In 1681 William Penn, one of Fox’s adherents, was granted by King Charles II 45,000 square miles along the North Atlantic Coast of North America.  Such then did the Quakers settle on virgin soil, acreage which today constitutes Pennsylvania and Delaware, and a different form of political realism was practiced, which became foundational to the American experience.  Colin Woodard, a local historian and author who lives in Freeport, Maine, described Penn’s social experiment:

“Penn envisioned a country where people of different creeds and ethnic backgrounds could live together in harmony.  Since his faith led him to believe in inherent goodness of humans, his colony would have no armed forces and would exist in peace with local Indians, paying them for their land and respecting their interests.  While all the other American colonies severely restricted the political power of ordinary people, Pennsylvania would extend the vote to almost everyone.  The Quaker religion would have no special status within the colony’s government, the Friends wishing to inspire by example, not by coercion.”

Penn’s “Holy Experiment” became the sine qua non as Philadelphia emerged as the largest and most influential city in the Thirteen Colonies.  Thomas Jefferson wrote there, in a rented home at 700 Market Street, the most radical progressive sentence in the history of politics: “We the people of the United States, in Order to form a more perfect Union…do ordain and establish this Constitution for the United States of America.”

Friends Schools have been central to this “social contract” and “holy experiment,” in the belief that spiritual, social, and intellectual growth are intertwined.  Since 1656, when Quakers first arrived in Maryland, the schools have always taught both boys and girls.  

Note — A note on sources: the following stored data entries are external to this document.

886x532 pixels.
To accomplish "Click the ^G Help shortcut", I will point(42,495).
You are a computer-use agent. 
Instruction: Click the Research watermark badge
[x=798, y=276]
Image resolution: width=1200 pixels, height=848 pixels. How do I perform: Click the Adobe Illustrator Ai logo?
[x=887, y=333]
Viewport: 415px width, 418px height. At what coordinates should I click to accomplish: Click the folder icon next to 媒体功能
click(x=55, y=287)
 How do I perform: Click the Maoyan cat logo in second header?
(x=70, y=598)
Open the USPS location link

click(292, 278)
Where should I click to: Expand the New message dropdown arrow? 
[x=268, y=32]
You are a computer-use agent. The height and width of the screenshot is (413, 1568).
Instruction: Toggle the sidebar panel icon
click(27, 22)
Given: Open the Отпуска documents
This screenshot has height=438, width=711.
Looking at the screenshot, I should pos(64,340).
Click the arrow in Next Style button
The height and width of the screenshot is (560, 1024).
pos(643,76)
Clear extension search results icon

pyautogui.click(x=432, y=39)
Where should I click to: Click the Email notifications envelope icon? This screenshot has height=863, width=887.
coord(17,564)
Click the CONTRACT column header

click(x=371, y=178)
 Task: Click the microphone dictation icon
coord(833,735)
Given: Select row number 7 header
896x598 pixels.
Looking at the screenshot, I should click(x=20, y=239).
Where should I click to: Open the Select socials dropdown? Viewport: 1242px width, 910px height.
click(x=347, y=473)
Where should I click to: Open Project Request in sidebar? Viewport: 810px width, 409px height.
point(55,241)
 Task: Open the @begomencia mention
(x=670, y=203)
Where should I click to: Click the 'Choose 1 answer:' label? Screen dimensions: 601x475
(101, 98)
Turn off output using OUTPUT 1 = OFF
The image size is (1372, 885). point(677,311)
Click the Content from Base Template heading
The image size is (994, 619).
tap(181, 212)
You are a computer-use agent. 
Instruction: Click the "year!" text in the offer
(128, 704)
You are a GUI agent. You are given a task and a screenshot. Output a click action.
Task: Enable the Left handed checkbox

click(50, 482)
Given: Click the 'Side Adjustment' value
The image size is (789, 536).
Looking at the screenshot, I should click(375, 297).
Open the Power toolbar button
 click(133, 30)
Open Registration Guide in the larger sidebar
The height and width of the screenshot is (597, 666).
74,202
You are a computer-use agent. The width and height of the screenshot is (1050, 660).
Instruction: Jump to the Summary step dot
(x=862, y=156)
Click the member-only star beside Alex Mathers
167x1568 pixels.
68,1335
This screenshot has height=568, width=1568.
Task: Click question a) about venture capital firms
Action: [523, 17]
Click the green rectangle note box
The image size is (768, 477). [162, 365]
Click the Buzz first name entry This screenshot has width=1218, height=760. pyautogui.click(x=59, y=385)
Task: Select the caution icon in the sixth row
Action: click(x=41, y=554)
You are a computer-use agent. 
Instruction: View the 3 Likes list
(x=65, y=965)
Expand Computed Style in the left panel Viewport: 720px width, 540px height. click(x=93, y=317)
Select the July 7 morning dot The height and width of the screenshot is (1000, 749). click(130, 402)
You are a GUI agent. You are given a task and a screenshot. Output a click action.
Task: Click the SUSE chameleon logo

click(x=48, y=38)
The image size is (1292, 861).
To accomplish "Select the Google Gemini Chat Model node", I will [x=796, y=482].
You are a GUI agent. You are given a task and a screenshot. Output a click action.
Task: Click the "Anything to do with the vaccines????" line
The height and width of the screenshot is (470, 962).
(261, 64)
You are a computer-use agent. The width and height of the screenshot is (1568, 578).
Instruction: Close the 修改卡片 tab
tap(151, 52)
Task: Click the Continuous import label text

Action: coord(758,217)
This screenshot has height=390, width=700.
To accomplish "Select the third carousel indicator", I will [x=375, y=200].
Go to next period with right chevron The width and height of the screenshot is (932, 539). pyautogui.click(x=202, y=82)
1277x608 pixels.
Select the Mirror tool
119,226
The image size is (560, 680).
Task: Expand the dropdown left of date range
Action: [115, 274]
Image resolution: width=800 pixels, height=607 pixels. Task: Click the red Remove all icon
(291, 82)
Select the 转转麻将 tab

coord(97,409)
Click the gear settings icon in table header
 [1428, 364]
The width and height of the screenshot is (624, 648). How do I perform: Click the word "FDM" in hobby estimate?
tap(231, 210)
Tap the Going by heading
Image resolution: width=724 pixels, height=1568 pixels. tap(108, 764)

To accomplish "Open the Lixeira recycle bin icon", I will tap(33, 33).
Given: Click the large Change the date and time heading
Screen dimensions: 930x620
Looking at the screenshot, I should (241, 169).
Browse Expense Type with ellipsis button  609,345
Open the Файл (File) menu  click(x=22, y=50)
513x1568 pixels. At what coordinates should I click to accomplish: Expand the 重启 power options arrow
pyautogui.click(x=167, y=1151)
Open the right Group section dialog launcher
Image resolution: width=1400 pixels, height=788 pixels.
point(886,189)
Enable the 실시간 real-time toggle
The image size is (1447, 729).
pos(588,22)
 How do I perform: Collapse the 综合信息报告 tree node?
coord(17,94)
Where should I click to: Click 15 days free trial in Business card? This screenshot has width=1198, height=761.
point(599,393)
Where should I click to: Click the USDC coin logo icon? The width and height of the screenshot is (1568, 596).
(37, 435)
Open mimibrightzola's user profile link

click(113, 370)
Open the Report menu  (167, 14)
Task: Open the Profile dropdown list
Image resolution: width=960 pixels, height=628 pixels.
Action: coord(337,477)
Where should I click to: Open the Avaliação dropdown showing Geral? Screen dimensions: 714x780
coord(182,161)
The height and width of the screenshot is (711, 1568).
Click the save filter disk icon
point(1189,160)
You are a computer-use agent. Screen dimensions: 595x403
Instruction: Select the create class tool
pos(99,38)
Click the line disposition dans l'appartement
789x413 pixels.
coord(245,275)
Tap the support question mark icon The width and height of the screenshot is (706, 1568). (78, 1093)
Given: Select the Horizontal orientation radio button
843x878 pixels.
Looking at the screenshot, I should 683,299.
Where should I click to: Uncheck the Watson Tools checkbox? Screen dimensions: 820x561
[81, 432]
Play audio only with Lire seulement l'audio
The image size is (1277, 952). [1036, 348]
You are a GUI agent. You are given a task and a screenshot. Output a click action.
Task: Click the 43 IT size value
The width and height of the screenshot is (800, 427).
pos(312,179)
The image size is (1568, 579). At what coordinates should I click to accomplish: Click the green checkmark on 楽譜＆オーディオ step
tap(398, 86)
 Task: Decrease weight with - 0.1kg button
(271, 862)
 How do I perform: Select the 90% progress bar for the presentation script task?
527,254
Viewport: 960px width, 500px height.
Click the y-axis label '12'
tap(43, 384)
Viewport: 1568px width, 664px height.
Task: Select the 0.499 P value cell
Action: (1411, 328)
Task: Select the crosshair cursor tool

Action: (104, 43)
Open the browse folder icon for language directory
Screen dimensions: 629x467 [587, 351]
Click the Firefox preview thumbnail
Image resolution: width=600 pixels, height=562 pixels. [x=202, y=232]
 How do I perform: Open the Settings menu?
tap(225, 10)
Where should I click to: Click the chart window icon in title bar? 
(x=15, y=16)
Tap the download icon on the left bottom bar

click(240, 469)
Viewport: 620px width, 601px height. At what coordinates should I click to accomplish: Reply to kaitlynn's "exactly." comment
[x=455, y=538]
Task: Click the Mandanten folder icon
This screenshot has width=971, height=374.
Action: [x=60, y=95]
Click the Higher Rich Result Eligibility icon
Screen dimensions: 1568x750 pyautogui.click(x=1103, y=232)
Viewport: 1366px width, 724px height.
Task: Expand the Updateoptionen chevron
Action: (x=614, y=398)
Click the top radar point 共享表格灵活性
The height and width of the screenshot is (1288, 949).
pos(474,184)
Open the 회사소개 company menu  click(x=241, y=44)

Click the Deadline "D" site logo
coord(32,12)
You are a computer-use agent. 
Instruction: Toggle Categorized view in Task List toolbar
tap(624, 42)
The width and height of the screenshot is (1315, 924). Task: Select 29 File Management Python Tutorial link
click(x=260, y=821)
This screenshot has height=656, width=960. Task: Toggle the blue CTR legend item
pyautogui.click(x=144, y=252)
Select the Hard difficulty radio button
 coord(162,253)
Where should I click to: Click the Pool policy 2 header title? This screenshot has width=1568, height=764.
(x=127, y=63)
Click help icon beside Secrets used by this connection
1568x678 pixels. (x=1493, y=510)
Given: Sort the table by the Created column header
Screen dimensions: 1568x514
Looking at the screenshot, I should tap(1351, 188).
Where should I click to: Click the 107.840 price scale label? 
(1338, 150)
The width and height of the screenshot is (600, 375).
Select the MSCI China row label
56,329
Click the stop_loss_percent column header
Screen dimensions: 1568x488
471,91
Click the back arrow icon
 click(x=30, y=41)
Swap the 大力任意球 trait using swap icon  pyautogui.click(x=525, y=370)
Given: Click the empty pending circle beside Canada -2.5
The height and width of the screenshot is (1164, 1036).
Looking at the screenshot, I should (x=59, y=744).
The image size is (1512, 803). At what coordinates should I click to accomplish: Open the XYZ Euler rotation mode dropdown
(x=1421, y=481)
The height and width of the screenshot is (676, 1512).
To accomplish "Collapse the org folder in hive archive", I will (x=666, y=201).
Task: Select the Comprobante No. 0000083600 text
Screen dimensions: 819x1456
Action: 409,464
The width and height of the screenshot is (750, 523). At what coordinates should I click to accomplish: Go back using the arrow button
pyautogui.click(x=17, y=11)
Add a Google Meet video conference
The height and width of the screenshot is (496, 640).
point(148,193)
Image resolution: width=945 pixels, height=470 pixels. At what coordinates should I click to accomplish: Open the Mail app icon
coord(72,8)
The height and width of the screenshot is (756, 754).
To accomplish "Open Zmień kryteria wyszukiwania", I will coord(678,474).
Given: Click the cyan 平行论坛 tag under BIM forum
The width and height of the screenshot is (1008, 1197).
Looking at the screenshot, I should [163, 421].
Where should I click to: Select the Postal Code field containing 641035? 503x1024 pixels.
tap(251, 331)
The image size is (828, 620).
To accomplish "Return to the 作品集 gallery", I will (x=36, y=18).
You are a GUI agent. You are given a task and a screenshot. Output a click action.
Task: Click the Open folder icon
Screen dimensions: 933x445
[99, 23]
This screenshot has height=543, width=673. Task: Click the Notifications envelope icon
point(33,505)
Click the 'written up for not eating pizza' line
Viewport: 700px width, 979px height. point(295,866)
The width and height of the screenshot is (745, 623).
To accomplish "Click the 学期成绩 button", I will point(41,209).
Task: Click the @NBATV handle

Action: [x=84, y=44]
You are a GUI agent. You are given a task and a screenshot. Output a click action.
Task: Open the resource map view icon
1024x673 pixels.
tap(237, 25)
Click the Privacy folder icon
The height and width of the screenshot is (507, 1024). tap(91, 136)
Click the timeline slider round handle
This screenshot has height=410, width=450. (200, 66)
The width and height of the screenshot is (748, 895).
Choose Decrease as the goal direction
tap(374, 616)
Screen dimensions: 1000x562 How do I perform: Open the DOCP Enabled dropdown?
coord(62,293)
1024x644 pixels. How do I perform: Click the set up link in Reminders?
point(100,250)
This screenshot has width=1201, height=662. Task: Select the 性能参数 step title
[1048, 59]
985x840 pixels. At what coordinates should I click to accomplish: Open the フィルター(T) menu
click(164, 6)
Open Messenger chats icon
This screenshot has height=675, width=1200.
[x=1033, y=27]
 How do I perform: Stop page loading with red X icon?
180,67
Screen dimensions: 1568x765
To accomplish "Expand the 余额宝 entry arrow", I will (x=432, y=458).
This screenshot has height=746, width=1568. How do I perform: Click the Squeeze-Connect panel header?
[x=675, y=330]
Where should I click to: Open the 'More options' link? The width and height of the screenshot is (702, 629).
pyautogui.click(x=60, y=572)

And so 368 years later I arrived at the Quaker school bearing a Transcendentalist message from Ralph Waldo Emerson: “Your goodness must have an edge, else it is none.”  Kindness alone is not enough.  

Circa 30 AD the street preacher taught in Aramaic: “ܗܐ ܐܢܐ ܡܫܕܪ ܐܢܐ ܠܟܘܢ ܐܝܟ ܐܡܪ̈ܐ ܒܝܬ ܕܐܒܐ؛ ܗܘܘ ܗܟܝ” which circa 120 AD was translated into the Koine Greek – the lingua franca – as “…γίνεσθε οὖν φρόνιμοι ὡς οἱ ὄφεις καὶ ἀκέραιοι ὡς αἱ περιστεραί,” but when the Italians settled the Holy See where Nero’s Circus had been, circa 382 AD, the Latin Vulgate was translated, “Estote ergo prudentes sicut serpentes, et simplices sicut columbae” until 1611 when all the King’s scholars and all the King’s scribes wrote the masterpiece which is the King James Bible: “Behold, I send you forth as sheep in the midst of wolves: be ye therefore wise as serpents, and harmless as doves.”

For two millennia this wisdom’s fulcrum, its hinge, is the humble conjunction and:  “wise as serpents, and harmless as doves.”  Life’s complexity does not reduce to either/or but more often is both/and, which is especially challenging when waging war over a leaking roof.  


One Comment on “The Serpent of Caesar”

  1. bam's avatar bam says:

    wow. beautiful laid out. i might finally grasp all that’s at play here…..and fine combing of history. wow.